> Task directions
For the entries that follow, say how many lines hold the string "arrow", with nothing else in the reply.

> Data shown
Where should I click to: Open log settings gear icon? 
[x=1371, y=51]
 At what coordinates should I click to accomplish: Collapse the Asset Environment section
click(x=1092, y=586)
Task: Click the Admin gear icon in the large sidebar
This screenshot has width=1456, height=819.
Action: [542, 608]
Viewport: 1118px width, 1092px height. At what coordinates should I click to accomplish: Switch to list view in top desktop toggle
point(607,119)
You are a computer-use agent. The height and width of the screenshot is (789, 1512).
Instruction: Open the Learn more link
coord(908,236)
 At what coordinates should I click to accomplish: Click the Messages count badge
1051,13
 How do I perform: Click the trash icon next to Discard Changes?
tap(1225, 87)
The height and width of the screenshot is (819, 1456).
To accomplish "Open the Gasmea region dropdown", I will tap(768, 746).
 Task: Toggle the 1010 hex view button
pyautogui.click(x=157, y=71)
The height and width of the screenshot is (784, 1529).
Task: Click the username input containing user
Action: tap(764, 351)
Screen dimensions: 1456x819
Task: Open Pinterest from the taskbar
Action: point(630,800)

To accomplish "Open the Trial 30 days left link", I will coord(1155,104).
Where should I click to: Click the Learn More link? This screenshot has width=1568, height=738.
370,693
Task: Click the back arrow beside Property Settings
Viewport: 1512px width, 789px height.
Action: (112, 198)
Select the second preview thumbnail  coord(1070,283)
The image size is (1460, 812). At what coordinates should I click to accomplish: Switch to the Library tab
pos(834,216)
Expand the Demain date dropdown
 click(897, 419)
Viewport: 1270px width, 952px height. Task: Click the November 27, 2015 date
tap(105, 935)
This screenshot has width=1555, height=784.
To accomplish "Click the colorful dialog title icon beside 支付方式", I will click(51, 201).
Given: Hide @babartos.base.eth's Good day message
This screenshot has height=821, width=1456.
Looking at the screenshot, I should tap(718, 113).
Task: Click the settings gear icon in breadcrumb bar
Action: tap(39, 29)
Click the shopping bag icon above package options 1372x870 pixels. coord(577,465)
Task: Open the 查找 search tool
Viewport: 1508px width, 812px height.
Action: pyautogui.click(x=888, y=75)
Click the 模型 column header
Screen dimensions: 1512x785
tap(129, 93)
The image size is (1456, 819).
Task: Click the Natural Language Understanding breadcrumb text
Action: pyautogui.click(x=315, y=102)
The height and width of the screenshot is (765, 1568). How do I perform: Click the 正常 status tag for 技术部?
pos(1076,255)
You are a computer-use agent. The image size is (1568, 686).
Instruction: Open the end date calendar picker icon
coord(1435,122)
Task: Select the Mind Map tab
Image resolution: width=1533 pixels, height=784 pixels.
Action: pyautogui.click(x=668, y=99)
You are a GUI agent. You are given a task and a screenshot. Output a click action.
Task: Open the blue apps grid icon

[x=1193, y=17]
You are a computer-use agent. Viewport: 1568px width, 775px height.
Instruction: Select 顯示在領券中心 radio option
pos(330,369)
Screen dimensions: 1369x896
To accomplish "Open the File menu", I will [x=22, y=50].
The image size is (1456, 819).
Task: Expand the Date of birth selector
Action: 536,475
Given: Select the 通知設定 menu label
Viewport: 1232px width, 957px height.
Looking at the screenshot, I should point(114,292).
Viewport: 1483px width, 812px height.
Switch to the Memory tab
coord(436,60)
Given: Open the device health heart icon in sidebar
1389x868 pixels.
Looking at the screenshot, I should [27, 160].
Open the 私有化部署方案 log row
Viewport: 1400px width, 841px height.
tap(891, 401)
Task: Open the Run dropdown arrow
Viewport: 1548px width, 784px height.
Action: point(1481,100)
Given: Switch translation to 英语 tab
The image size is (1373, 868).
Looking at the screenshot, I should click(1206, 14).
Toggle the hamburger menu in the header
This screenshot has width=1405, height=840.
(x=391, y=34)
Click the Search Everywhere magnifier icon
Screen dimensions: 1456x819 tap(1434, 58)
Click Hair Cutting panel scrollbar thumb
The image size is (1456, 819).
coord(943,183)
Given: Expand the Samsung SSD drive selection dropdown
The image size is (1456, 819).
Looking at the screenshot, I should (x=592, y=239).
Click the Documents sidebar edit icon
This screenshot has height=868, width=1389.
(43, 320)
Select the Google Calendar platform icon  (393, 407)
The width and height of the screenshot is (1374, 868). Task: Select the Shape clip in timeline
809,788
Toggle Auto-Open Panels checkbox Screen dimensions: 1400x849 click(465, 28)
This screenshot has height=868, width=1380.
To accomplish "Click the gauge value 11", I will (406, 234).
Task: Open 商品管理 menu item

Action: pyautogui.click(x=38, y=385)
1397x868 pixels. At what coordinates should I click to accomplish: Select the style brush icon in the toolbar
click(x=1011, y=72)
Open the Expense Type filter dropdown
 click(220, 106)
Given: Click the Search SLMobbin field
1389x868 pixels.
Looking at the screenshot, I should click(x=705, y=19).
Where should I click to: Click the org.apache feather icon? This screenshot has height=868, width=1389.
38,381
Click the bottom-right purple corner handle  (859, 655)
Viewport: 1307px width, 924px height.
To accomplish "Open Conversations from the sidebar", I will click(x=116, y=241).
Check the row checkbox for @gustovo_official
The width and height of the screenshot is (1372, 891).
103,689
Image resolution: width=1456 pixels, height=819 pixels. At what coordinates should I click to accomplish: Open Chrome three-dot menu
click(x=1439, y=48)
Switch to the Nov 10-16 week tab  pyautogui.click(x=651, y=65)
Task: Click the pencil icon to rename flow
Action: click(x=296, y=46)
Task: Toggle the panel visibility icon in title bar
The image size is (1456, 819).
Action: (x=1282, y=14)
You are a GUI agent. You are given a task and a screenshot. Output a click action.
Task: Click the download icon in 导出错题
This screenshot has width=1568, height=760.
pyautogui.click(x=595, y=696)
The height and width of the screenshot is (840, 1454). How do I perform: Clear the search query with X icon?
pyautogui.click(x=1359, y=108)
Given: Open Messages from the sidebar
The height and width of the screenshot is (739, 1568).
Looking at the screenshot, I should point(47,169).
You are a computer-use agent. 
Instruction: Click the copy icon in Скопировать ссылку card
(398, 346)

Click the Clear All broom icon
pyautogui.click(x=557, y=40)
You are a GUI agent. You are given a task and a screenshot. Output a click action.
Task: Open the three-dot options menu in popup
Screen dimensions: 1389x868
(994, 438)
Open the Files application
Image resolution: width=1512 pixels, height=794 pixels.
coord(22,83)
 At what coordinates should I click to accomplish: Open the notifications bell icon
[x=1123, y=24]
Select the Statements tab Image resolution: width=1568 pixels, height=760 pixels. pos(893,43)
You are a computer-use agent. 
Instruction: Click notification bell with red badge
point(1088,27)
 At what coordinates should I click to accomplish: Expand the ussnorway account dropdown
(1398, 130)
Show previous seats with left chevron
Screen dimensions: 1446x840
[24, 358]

> Exercise solution
2